Paper
9 February 1996 Designing for advanced materials by the ΔTt-mechanism
Dan W. Urry, Larry C. Hayes, Shao Qing Peng
Author Affiliations +
Abstract
Smart functions in biological systems are discussed from the perspective of the temperature at which inverse transitions of hydrophobic folding and assembly occur in response to increases in the temperature. The design of advanced materials is demonstrated in terms of the capacity to control the temperature, Tt, at which the inverse temperature transitions occur by controlling polymer hydrophobicity and by utilizing an associated hydrophobic-induced pKa shift.
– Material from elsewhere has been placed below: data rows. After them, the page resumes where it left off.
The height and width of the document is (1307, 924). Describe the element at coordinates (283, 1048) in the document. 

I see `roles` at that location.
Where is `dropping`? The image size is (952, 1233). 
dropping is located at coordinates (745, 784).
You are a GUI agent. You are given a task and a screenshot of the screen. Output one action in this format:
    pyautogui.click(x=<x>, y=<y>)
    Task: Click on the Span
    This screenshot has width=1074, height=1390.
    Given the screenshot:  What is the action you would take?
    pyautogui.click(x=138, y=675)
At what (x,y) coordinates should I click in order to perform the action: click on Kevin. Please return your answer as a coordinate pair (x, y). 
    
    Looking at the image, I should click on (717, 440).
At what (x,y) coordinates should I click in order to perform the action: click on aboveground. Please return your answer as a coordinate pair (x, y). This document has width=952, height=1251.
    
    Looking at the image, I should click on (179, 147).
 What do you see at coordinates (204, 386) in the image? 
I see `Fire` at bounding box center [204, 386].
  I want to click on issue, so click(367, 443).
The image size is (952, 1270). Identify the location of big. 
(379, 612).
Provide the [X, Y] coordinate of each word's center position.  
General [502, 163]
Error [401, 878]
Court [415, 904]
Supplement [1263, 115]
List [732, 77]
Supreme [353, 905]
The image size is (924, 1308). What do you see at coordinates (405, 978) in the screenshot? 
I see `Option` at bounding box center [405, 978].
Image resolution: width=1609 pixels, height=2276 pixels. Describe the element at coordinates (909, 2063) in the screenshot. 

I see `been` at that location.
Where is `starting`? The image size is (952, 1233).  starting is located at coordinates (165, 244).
A smart material is recognized as one in which the material is responsive to the particular variable of interest, to the particular change in the variable that is required, and under the required conditions of temperature, pH, pressure, etc. By the proper design of the polymer, it is demonstrated that two distinguishable smart functions can be coupled such that an energy input that alters one function causes a change in the second function as an output. To become coupled the two distinguishable functions need to be part of the same hydrophobic folding domain. By way of example, a protein-based polymer was designed to carry out the conversion of electrochemical energy to chemical energy, i.e., electro-chemical transduction, under specified conditions of temperature and pH. This design approach utilizes the (Delta) Tt-mechanism of free energy transduction.
© (1996) COPYRIGHT Society of Photo-Optical Instrumentation Engineers (SPIE). Downloading of the abstract is permitted for personal use only.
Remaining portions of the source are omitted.